Extracted data entries:
---+---

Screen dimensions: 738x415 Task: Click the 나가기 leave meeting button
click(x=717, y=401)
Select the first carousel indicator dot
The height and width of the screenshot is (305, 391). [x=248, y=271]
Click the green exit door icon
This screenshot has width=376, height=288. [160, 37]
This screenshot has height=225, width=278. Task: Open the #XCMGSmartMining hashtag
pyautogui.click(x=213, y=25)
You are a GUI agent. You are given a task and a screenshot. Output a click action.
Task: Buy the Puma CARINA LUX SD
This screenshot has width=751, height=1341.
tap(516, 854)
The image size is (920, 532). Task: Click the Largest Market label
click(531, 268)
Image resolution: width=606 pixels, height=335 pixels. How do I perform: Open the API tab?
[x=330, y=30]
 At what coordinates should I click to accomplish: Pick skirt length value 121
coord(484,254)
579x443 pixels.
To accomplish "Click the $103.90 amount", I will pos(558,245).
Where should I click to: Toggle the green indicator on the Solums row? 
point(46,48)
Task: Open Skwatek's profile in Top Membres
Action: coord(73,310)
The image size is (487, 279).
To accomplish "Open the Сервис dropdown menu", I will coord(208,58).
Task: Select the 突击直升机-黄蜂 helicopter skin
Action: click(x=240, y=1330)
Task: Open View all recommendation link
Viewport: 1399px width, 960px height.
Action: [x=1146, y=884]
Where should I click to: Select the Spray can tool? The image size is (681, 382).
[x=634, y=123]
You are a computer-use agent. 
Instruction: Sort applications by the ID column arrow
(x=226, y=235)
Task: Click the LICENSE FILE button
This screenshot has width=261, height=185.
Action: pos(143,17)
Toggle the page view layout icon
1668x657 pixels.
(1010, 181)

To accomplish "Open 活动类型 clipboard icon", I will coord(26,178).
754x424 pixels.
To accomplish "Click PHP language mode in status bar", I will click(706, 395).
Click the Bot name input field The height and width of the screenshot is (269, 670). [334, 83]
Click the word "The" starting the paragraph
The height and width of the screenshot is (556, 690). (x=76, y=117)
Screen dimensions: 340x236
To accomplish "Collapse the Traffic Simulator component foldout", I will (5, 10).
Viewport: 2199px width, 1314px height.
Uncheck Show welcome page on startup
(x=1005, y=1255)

---+---

WHAT THE TASK REQUIRES: Write out all the records again, switching every "Where should I click to" to "Where do I click to" and leaving everything else unchanged.

FINISHED ANSWER:
Screen dimensions: 738x415 Task: Click the 나가기 leave meeting button
click(x=717, y=401)
Select the first carousel indicator dot
The height and width of the screenshot is (305, 391). [x=248, y=271]
Click the green exit door icon
This screenshot has width=376, height=288. [160, 37]
This screenshot has height=225, width=278. Task: Open the #XCMGSmartMining hashtag
pyautogui.click(x=213, y=25)
You are a GUI agent. You are given a task and a screenshot. Output a click action.
Task: Buy the Puma CARINA LUX SD
This screenshot has width=751, height=1341.
tap(516, 854)
The image size is (920, 532). Task: Click the Largest Market label
click(531, 268)
Image resolution: width=606 pixels, height=335 pixels. How do I perform: Open the API tab?
[x=330, y=30]
 At what coordinates should I click to accomplish: Pick skirt length value 121
coord(484,254)
579x443 pixels.
To accomplish "Click the $103.90 amount", I will pos(558,245).
Where do I click to: Toggle the green indicator on the Solums row? 
point(46,48)
Task: Open Skwatek's profile in Top Membres
Action: coord(73,310)
The image size is (487, 279).
To accomplish "Open the Сервис dropdown menu", I will coord(208,58).
Task: Select the 突击直升机-黄蜂 helicopter skin
Action: click(x=240, y=1330)
Task: Open View all recommendation link
Viewport: 1399px width, 960px height.
Action: [x=1146, y=884]
Where do I click to: Select the Spray can tool? The image size is (681, 382).
[x=634, y=123]
You are a computer-use agent. 
Instruction: Sort applications by the ID column arrow
(x=226, y=235)
Task: Click the LICENSE FILE button
This screenshot has width=261, height=185.
Action: pos(143,17)
Toggle the page view layout icon
1668x657 pixels.
(1010, 181)

To accomplish "Open 活动类型 clipboard icon", I will coord(26,178).
754x424 pixels.
To accomplish "Click PHP language mode in status bar", I will click(706, 395).
Click the Bot name input field The height and width of the screenshot is (269, 670). [334, 83]
Click the word "The" starting the paragraph
The height and width of the screenshot is (556, 690). (x=76, y=117)
Screen dimensions: 340x236
To accomplish "Collapse the Traffic Simulator component foldout", I will (5, 10).
Viewport: 2199px width, 1314px height.
Uncheck Show welcome page on startup
(x=1005, y=1255)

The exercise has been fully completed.